Lista de tarefas:
**A)** Reescreva o trecho sobre grupos de ódio nas redes sociais entre "É urgente atuar" e "enfrentar o problema.", inclusive, trocando "pesquisador" por "docente".
**B)** Com base no trecho sobre grupos de ódio nas redes sociais, explique em uma a três frases por que Daniel Cara defende a regulamentação das redes sociais.

Trecho selecionado:
:::::

É urgente atuar contra os grupos que disseminam ódio nas redes sociais, avalia o professor da Faculdade de Educação da Universidade de São Paulo (USP) Daniel Cara. “O Brasil precisa assumir que existem grupos de ódio que são articulados e que produzem conteúdos racistas, misóginos, lgbfóbicos. Todos esses discursos são mobilizados por uma aproximação com o extremismo neonazista e fascista”, alertou. O pesquisador é um dos 68 especialistas que compõem o grupo de trabalho criado em junho pelo Ministério da Educação para analisar o fenômeno dos ataques a escolas e propor políticas para enfrentar o problema.
O caso desta segunda-feira (23), que deixou uma aluna morta e três feridos na zona leste de São Paulo, é um exemplo, segundo o pesquisador, da influência desses grupos. “O menino era de fato ativo em uma comunidade de ódio”, enfatizou. Por isso, Cara defende que sejam adotadas medidas que regulem as redes sociais e coíbam a ação dessas redes que disseminam mensagens violentas. “É preciso ter uma atuação ainda mais presente, mais contundente junto às redes sociais, de fato exigindo uma regulamentação das plataformas”, defende.

:::::

Registros de dados:
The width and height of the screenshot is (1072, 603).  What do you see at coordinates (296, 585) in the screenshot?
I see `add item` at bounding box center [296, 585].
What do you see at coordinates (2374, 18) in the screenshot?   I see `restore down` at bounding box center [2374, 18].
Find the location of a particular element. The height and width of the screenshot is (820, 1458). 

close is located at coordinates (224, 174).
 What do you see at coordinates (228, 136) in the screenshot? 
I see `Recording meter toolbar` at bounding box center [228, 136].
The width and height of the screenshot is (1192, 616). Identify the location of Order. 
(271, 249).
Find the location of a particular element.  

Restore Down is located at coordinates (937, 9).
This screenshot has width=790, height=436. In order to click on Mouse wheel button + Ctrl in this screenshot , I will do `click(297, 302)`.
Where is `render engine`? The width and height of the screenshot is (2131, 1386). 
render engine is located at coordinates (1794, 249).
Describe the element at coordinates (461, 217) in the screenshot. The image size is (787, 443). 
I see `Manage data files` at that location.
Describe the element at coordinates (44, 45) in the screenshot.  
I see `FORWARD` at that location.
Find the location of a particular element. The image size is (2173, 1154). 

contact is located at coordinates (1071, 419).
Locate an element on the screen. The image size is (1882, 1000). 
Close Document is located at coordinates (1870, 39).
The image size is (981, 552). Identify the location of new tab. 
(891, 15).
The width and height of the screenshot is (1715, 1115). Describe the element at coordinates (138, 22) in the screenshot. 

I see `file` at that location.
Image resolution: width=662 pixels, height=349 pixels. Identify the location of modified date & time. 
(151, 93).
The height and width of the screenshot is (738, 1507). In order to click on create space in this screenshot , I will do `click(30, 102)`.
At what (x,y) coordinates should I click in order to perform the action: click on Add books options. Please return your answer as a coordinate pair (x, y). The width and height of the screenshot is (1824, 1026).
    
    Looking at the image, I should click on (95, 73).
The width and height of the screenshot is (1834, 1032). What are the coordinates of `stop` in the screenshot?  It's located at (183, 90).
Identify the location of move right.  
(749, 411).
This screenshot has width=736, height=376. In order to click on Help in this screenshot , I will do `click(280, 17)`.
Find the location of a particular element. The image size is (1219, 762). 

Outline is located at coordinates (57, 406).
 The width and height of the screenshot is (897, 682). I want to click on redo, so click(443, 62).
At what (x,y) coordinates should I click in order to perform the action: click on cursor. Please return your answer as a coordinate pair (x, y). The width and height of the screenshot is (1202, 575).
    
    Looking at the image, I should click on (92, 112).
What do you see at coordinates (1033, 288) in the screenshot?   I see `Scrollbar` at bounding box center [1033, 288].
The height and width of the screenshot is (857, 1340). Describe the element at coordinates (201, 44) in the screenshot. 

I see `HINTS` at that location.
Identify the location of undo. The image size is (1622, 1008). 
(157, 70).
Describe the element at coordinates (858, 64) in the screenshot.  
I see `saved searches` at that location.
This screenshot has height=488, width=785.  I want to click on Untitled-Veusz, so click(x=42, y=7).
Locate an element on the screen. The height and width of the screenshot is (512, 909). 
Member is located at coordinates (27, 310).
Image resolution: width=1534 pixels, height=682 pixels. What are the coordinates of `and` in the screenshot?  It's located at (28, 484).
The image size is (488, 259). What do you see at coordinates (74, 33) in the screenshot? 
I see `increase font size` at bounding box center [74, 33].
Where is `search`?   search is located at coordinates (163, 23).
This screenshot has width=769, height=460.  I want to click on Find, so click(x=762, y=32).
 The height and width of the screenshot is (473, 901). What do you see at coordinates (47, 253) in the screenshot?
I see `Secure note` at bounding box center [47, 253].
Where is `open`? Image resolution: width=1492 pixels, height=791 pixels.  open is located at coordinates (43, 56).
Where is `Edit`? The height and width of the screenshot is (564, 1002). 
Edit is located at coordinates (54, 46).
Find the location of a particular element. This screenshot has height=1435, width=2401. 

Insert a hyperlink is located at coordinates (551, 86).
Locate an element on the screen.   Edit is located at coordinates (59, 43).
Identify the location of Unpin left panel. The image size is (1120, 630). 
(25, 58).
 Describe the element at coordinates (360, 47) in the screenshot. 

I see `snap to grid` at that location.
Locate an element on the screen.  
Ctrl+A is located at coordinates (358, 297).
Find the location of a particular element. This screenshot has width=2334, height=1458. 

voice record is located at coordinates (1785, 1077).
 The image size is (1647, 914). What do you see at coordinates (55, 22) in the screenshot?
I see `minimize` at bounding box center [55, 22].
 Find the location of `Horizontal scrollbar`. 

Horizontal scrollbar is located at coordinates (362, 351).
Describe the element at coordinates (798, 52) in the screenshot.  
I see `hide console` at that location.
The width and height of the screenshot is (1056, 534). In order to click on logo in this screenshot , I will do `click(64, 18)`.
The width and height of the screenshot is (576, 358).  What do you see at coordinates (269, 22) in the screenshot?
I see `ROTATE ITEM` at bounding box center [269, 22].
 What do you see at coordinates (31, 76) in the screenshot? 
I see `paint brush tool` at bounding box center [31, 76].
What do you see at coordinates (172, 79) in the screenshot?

:::::

Respostas às tarefas:
**A)**
É urgente atuar contra os grupos que disseminam ódio nas redes sociais, avalia o professor da Faculdade de Educação da Universidade de São Paulo (USP) Daniel Cara. “O Brasil precisa assumir que existem grupos de ódio que são articulados e que produzem conteúdos racistas, misóginos, lgbfóbicos. Todos esses discursos são mobilizados por uma aproximação com o extremismo neonazista e fascista”, alertou. O docente é um dos 68 especialistas que compõem o grupo de trabalho criado em junho pelo Ministério da Educação para analisar o fenômeno dos ataques a escolas e propor políticas para enfrentar o problema.

**B)** Para Cara, o ataque desta segunda-feira (23) na zona leste de São Paulo, que deixou uma aluna morta e três feridos, exemplifica a influência desses grupos, já que o menino era de fato ativo em uma comunidade de ódio. Por isso, ele defende medidas que regulem as redes sociais e coíbam a ação das redes que disseminam mensagens violentas.